I grew up in rural Ohio with parents who fought to ensure I had opportunities that they didn’t. Mom was a social worker. Dad was a farmer, mechanic and carpenter. They worked hard to get ahead, but they often found themselves treading water.

Today, I know that Ohio’s upside-down tax code is part of the reason families like the one I grew up in have trouble making ends meet. Right now, the poorest Ohioans on average pay nearly twice as much of their income in state and local taxes as the top 1% — and the state budget House Republicans just passed only makes that gap worse. Budgets are moral documents, and where we spend our resources says a lot about what we value. Ohio House Republicans’ budget values the wealthy over the rest of us, doubling down on failed policies with yet another income tax cut that would drain $380 million more from our communities simply to give the state’s richest a few more dollars a year that they don’t need.

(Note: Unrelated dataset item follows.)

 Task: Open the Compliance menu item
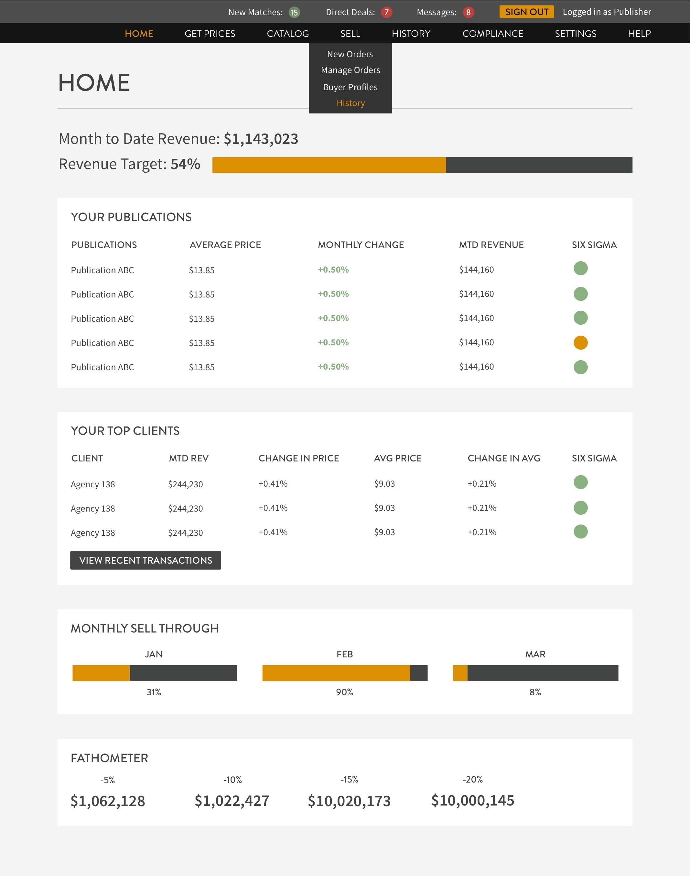click(x=492, y=34)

It’s time for a change. The “All In For Ohio” coalition — a partnership between Innovation Ohio, the Ohio Organizing Collaborative and Policy Matters Ohio — recently unveiled what they are calling “The People’s Budget.” This policy roadmap asks: what if our state budget centered the people who make Ohio work, instead of the wealthy few who have been prioritized during three decades of Republican control in Columbus?

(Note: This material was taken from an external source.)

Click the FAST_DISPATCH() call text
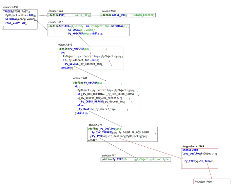Screen dimensions: 236x188 click(16, 23)
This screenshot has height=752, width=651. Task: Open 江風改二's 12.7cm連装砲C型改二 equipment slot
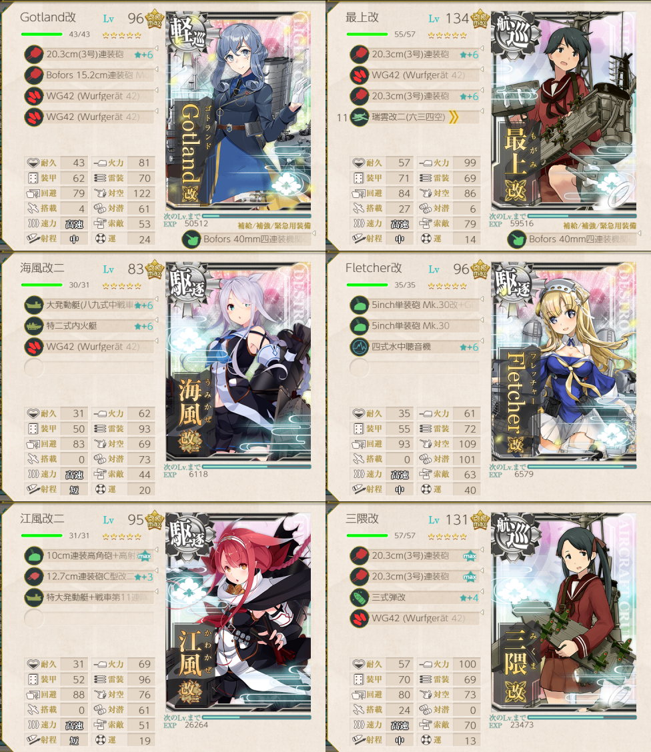[x=89, y=577]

The last time Ohio had anything resembling a tax system that asked all Ohioans to pay their fair share I was barely out of diapers. Since then, due to the policy choices of certain politicians, inequity in our taxation scheme has gotten worse. It may be hard to remember, but we can see what an unrigging of our reverse-Robin Hood tax system would look like by looking to the past.

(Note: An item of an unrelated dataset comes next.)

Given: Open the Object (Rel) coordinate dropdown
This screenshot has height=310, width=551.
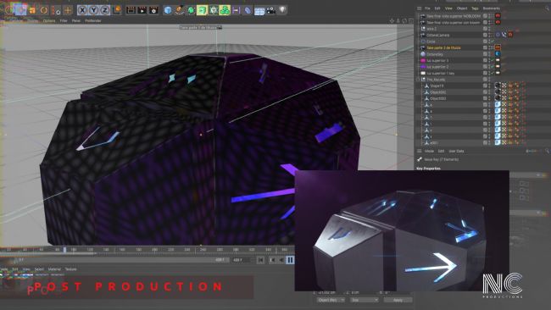Looking at the screenshot, I should (x=330, y=300).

To rebalance Ohio’s broken tax code and target resources to those who need them, we should:

  • Restore the 7.5% income tax rate on the richest Ohioans that was in place under Republican Gov. George Voinovich, and add an additional bracket at 8.5% for folks making more than $500,000 a year.
  • Shrink the business income deduction — known as the “LLC loophole” — from $250,000 to $100,000 so that it serves actual small business owners and not big companies who exploit it to avoid paying their fair share.
  • Roll back the least productive of the $9 billion in tax breaks written into Ohio law by special interests and lobbyists.
  • Bring back a modest form of our state’s old corporate profit tax — we are now one of only six states without one — and put at least $500 million to work for all of us.
  • Improve the state earned income tax credit to reduce taxes for the least wealthy Ohioans by  adding a 10% refundability option, and help move more than 750,000 Ohioans out of poverty.

With these changes, 97% of Ohioans wouldn’t pay a cent more in taxes — but all of us would benefit. These dollars could ensure every new mom gets the healthcare she needs to live to hear her baby’s first word. That her child gets a great education. That when she works, she gets paid fairly for every hour she puts in. That’s the sort of basic dignity we all deserve, and we should all demand that our state government do more to help us achieve it.

As a county treasurer, I know a People’s Budget will help our communities, too. Columbus politicians have gotten used to asking communities to close gaps in state funding with local tax dollars. Many under-resourced communities simply can’t do it, which puts them and their residents further and further behind.

With a People’s Budget, we can give all Ohio families and communities like mine a chance for a fresh start and a fair shot. We should take it.